Try it. Copy every line of the following data that includes the string "user".

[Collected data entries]
<<<<

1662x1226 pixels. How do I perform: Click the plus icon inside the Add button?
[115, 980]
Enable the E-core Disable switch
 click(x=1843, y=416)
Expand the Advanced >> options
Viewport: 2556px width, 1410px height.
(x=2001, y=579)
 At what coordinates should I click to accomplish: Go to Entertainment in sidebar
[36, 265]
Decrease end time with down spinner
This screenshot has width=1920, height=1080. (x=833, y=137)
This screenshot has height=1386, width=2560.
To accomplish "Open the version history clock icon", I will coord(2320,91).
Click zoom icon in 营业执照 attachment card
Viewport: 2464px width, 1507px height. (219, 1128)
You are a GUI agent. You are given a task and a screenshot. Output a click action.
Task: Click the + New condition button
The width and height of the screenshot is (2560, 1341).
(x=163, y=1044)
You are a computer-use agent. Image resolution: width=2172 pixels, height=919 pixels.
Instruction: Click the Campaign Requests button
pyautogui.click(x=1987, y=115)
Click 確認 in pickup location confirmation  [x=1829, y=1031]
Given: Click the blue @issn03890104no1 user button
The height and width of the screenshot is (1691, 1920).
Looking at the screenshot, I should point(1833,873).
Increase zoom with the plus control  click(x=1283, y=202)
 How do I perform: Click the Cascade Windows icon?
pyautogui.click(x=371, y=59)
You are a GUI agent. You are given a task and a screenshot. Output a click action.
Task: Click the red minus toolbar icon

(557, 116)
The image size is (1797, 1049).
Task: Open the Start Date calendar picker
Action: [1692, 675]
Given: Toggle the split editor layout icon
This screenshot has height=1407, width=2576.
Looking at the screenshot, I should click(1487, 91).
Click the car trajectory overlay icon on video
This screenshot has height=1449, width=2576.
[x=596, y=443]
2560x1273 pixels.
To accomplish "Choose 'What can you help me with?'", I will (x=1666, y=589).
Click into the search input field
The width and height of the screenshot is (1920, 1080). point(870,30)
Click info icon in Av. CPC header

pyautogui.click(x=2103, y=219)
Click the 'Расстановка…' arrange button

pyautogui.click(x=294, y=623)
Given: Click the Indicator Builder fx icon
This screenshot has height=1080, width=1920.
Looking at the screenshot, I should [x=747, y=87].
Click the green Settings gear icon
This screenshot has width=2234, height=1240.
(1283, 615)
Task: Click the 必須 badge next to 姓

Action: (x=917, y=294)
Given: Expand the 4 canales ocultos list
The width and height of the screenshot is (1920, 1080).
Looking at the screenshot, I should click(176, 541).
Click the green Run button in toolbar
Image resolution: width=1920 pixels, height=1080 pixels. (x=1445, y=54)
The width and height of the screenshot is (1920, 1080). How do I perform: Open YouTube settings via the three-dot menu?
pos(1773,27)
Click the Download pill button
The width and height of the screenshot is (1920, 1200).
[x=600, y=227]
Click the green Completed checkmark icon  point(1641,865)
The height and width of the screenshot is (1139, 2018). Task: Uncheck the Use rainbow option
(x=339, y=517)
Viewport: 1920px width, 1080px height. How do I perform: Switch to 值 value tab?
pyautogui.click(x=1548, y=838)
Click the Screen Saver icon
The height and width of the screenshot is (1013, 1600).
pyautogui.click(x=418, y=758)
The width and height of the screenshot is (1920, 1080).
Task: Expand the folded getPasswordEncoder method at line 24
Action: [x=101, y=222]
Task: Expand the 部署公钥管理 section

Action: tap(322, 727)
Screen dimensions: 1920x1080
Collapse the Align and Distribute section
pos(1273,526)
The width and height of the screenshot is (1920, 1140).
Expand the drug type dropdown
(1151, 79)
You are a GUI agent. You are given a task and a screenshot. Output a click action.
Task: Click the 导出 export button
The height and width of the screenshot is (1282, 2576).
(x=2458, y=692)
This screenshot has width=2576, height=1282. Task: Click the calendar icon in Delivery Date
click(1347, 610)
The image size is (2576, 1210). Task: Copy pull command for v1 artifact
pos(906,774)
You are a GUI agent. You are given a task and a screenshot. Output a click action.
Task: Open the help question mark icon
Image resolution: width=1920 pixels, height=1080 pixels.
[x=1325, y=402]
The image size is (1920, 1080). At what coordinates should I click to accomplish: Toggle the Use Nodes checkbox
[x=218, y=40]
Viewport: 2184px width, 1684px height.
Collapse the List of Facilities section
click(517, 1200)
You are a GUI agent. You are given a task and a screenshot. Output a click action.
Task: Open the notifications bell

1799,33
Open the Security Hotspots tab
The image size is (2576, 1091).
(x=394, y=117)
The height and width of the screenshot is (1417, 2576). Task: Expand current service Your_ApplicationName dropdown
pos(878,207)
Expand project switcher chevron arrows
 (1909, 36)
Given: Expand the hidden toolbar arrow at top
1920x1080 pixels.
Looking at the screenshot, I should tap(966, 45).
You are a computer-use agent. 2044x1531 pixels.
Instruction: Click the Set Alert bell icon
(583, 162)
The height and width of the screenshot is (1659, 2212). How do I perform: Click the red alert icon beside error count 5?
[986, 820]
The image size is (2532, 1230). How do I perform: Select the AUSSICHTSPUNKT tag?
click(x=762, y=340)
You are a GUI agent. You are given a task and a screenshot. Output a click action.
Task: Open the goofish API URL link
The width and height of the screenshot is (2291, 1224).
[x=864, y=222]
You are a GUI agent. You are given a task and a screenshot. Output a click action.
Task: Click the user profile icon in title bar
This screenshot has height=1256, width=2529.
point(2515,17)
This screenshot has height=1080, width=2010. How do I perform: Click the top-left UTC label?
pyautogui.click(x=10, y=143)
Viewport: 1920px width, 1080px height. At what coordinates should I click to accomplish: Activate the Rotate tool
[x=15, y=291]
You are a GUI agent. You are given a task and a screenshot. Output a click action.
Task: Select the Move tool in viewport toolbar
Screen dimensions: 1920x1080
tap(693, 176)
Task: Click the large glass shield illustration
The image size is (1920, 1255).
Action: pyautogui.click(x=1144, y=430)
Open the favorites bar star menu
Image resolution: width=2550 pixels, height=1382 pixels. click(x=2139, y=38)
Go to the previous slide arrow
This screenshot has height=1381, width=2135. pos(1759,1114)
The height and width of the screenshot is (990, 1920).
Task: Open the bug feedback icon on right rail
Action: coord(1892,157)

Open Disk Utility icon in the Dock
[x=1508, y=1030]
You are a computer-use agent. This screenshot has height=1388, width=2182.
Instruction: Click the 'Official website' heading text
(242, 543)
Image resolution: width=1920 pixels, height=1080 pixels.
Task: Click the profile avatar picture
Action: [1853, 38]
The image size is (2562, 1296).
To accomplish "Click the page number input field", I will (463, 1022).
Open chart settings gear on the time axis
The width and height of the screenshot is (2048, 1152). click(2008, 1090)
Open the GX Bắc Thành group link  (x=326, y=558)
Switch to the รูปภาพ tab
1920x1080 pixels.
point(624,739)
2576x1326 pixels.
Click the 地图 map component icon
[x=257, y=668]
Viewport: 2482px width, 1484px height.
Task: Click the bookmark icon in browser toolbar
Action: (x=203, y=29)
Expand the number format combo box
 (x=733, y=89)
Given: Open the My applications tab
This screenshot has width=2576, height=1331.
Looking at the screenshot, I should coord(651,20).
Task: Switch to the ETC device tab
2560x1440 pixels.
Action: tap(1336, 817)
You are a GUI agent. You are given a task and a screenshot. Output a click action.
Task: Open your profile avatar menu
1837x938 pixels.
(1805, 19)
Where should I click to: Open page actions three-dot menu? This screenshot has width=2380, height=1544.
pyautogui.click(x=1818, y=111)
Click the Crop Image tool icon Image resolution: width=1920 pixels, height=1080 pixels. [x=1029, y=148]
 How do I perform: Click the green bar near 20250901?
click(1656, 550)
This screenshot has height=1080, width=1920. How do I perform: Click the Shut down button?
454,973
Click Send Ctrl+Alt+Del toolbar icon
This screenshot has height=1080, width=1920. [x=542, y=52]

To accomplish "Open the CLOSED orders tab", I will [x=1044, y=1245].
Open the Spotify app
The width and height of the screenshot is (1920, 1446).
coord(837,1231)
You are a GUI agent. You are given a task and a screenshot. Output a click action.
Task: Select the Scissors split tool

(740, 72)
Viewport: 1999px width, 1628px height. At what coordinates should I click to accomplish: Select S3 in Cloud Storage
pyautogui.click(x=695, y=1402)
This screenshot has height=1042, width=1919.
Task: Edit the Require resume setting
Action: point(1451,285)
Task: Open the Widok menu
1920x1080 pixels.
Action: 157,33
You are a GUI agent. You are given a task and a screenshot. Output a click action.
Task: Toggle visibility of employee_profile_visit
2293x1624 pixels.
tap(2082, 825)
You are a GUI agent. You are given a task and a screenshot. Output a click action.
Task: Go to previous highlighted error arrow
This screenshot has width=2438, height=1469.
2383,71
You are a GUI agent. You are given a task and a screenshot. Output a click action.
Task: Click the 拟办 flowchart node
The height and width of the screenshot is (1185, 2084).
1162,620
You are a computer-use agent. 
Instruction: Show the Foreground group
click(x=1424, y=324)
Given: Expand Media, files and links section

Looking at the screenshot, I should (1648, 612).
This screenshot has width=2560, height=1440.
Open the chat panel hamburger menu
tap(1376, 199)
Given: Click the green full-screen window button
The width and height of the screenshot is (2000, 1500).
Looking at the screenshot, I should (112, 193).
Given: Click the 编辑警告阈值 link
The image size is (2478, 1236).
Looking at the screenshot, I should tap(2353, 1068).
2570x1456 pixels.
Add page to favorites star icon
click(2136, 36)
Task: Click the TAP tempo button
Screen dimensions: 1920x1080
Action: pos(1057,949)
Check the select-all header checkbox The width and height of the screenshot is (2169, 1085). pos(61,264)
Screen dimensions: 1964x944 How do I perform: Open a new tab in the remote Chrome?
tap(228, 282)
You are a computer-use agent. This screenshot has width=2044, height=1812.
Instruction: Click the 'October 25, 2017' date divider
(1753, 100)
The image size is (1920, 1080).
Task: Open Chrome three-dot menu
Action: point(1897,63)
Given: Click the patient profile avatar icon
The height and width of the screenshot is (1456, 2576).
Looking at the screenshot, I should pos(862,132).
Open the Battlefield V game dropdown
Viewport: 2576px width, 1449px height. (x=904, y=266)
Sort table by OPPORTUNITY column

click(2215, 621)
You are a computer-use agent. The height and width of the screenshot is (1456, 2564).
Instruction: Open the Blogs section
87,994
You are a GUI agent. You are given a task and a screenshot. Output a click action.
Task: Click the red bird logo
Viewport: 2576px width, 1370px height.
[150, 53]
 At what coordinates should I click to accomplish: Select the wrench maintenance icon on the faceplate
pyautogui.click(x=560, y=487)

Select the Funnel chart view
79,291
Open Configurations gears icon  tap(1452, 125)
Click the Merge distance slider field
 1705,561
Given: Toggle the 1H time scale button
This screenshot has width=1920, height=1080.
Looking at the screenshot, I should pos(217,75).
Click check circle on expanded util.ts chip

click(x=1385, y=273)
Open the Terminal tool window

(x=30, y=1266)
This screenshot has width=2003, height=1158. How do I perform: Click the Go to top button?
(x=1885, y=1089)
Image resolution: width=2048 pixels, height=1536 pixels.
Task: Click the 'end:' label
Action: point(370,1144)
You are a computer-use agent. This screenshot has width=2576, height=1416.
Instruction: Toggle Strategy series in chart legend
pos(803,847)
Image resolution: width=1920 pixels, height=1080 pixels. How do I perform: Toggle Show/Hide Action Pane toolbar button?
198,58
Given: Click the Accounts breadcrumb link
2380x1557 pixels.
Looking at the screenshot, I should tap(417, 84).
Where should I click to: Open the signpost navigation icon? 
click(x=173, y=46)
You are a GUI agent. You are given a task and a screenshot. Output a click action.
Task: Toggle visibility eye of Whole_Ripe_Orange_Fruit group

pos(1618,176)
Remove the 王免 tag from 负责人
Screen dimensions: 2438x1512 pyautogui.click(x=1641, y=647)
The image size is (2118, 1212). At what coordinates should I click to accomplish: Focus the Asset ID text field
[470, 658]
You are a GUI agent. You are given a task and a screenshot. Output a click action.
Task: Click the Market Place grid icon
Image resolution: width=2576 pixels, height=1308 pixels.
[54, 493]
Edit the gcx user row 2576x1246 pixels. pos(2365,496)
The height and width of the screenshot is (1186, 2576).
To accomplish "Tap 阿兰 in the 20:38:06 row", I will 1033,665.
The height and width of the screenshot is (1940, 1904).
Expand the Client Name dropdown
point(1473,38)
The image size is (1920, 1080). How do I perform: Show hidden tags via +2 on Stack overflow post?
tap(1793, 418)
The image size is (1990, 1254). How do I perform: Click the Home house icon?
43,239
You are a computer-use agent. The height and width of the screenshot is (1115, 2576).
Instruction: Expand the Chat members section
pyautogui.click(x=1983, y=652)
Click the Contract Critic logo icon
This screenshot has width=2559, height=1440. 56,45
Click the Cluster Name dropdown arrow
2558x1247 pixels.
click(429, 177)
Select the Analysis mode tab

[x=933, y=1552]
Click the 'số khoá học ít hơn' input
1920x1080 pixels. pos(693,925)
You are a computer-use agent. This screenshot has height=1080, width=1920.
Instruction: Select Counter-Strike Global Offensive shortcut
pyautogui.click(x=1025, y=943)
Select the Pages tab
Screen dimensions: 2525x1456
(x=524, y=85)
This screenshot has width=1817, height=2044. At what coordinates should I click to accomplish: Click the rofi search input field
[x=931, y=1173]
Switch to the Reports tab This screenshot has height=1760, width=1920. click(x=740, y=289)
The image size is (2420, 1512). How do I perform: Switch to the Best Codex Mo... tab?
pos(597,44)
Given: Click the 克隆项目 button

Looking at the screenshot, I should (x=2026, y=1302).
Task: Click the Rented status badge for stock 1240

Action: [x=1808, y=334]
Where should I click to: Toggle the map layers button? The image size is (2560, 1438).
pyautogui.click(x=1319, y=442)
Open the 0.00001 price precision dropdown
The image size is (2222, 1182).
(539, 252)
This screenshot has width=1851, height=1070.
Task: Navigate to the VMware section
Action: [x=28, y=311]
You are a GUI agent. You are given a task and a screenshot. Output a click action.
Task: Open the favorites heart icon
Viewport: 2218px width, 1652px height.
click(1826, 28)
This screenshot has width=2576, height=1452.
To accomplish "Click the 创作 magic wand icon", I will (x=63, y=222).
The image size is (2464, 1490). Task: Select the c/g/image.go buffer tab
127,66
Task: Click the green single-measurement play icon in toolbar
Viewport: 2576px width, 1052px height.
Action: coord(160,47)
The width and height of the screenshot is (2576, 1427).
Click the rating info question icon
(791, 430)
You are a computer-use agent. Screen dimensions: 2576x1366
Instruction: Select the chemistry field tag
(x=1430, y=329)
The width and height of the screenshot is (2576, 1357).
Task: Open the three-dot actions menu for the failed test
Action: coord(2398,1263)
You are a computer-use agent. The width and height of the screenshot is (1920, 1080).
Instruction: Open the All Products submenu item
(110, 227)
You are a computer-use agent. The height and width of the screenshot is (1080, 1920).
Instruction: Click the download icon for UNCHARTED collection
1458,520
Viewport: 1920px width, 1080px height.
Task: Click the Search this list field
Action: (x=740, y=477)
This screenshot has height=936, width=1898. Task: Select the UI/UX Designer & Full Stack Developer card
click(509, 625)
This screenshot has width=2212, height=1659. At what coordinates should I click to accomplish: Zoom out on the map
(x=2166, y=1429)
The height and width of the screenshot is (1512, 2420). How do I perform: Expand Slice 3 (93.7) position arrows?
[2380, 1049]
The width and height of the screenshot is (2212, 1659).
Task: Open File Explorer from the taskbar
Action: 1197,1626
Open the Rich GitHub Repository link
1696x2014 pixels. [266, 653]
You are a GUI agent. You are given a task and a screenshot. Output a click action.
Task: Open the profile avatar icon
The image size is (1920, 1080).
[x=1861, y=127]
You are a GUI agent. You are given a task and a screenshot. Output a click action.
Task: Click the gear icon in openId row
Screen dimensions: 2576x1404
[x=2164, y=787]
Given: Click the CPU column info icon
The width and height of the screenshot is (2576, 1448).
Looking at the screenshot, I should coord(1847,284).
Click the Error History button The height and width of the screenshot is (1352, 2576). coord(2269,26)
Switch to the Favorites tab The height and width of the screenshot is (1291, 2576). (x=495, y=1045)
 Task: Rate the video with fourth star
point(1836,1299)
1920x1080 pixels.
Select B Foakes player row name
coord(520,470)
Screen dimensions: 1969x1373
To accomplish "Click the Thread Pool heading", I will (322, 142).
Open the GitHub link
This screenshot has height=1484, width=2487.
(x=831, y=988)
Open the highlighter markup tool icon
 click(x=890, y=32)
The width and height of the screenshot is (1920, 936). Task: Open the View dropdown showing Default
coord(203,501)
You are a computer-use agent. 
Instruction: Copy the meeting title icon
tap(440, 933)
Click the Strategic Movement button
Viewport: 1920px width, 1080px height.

>>>>

Finished exercise.
Given: Click the blue @issn03890104no1 user button
Task: Click the user profile icon in title bar
Edit the gcx user row 2576x1246 pixels. pos(2365,496)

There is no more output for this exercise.